Preekje op 30-04-2020, donderdag na de derde zondag van Pasen

Is het ons weleens overkomen, dat wij een maaltijd hebben moeten overslaan? En voelden wij dan meteen in ons lichaam en in onze hersenen een beetje stress? Misschien waren wij wat vermoeid, humeurig of licht in het hoofd? Wetenschappers vertellen ons, dat langdurig vasten niet erg verstandig is, omdat het op de korte en lange termijn gezondheidsproblemen kan veroorzaken. In feite hebben voedingsdeskundigen een overvloed aan boeken gepubliceerd om ons te helpen een gezond en evenwichtig dieet te kunnen volgen.

Wel, op de zelfde manier waarop voedingsdeskundigen zich bezighouden met onze lichamelijke gezondheid, is Jezus Christus bezig met onze geestelijke gezondheid. Daarom kwam Hij om zichzelf aan ons te geven als het Levende Brood.

Naast het spreken over de gave van de Eucharistie, spreekt het beeld van het Brood des Levens ook over Gods openbaring aan ons in Jezus Christus. Toen de Israëlieten door de woestijn naar het Beloofde Land trokken, gaf God hen het manna. Maar dat gaf alleen kracht aan hun fysieke lichamen, niet aan hun geest.

In het evangelie van vandaag vertelt Jezus Christus ons, dat God de Vader Hem stuurde als een soort leven voedsel, dat het aardse manna ver en ver overtreft. Jezus, de Messias, kwam om onze geesten te voeden en om het voor ons mogelijk te maken de hemel binnen te gaan. Hij regelde het zo, dat wij met elkaar voor altijd bij God kunnen leven. Hij belooft, dat iedereen die Hem ontvangt – allen die zijn openbaring omarmen – eens tot het eeuwige leven zal worden opgewekt.

Het goede nieuws is dat Jezus ons in de heilige Eucharistie hier en nu dit voedsel tot eeuwig leven geeft. Wij hoeven om eeuwig te leven niet te wachten tot het moment van sterven. Wij kunnen beginnen met het ervaren van de genade van de hemel door ons leven aan de Heer toe te wijden en Hem de gelegenheid te geven ons dagelijks leven te vullen met de zeven gaven van de heilige Geest.

Elke keer, dat wij zijn Lichaam eten en zijn Bloed drinken vieren wij onze verlossing en openbaart Hij nog meer zijn goedheid jegens ons.

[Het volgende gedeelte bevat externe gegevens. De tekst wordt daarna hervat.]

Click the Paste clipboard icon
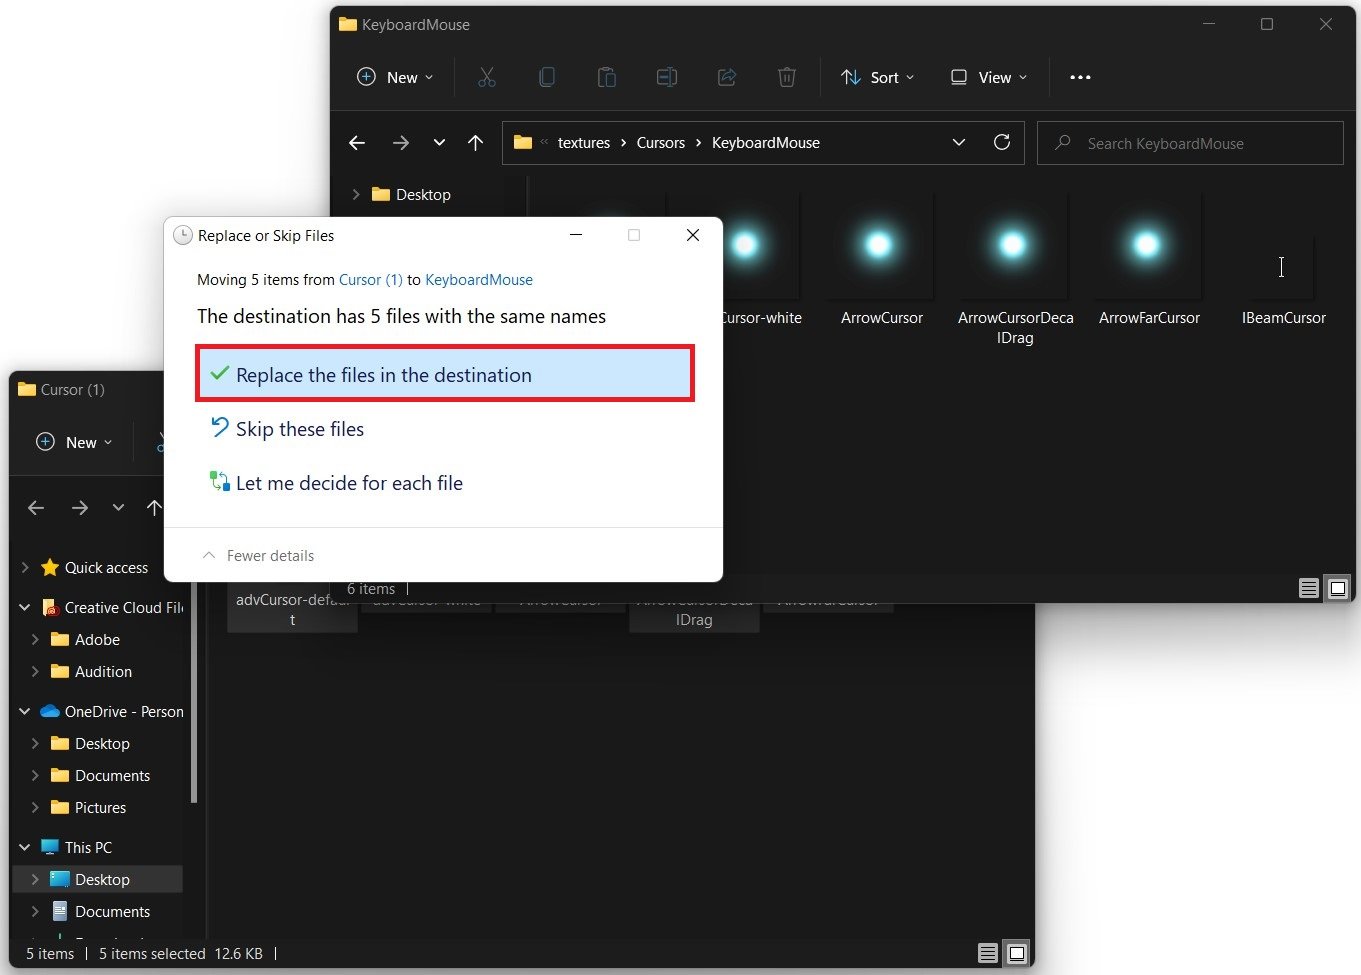1361x975 pixels. coord(607,77)
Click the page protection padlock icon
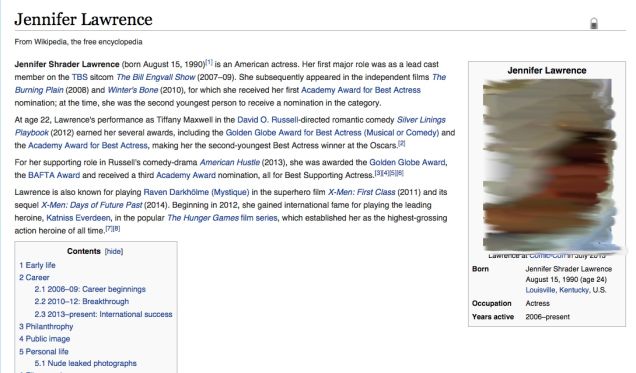 pos(594,24)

Elke keer, dat wij nadenken over zijn woorden in de Schriften en over de leer van de Kerk ervaren wij, dat Hij onze honger stilt en onze dorst lest.

Sluiten wij ons vandaag aan bij de apostel Petrus en geven wij ons in geloof over aan de Heer: “Heer, naar wie zouden wij gaan? Uw woorden zijn woorden van eeuwig leven en wij geloven en weten dat Gij de Heilige Gods zijt” (Johannes 6, 68-69).